Problem details —
Give the text lines of the items below as a JSON list of strings, one string per line, leaving out blank lines and pictures.

— START Exercise data —

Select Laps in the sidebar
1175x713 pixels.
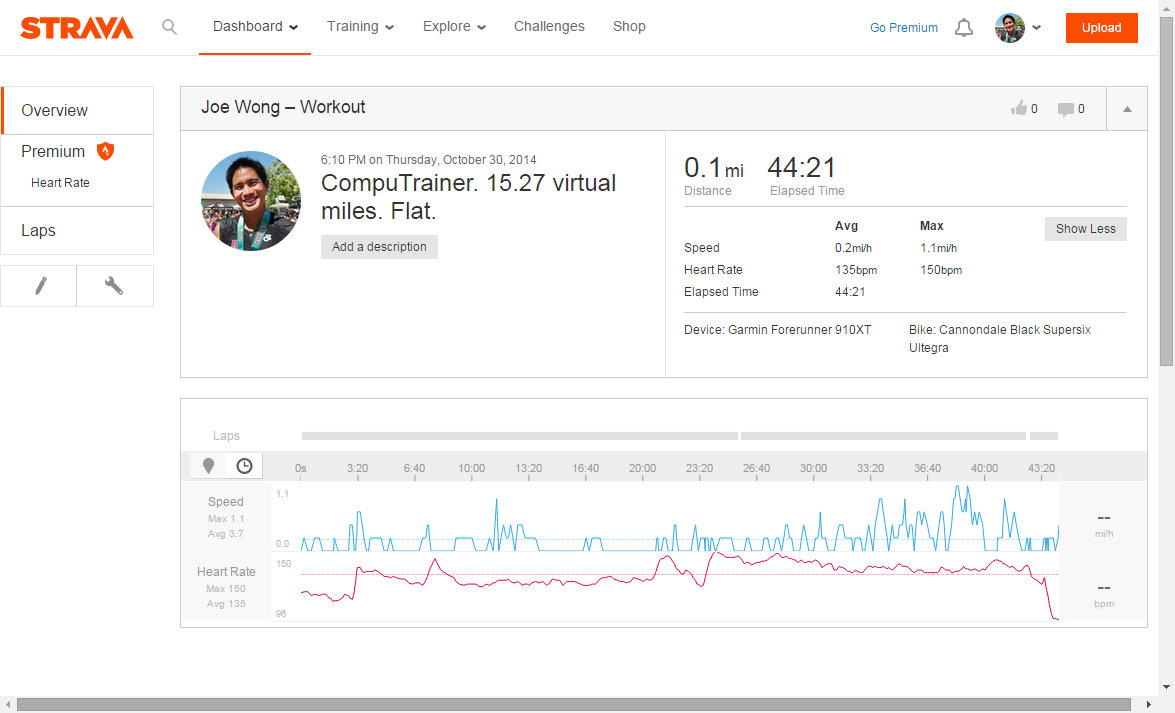[39, 231]
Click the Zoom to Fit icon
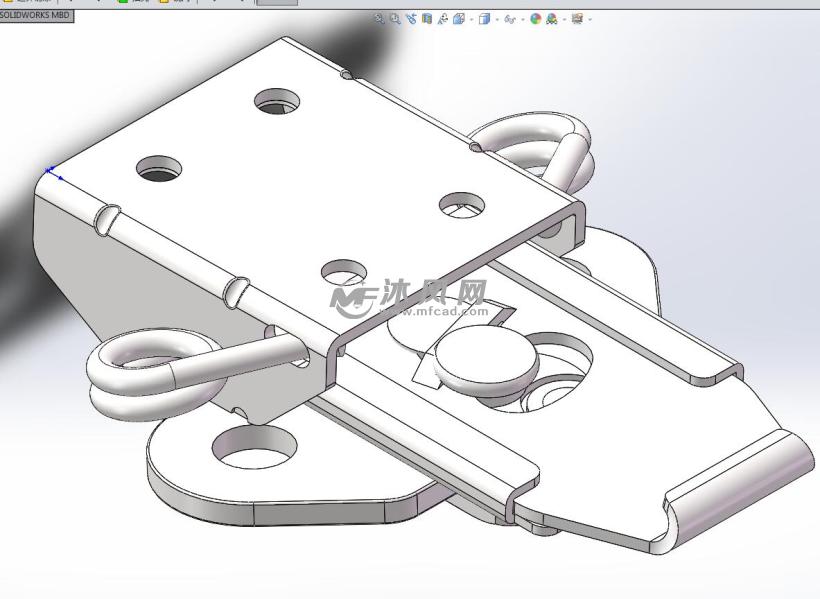 coord(380,18)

— END Exercise data —

Full response —
[
  "Select Laps in the sidebar",
  "1175x713 pixels.",
  "[39, 231]",
  "Click the Zoom to Fit icon",
  " coord(380,18)"
]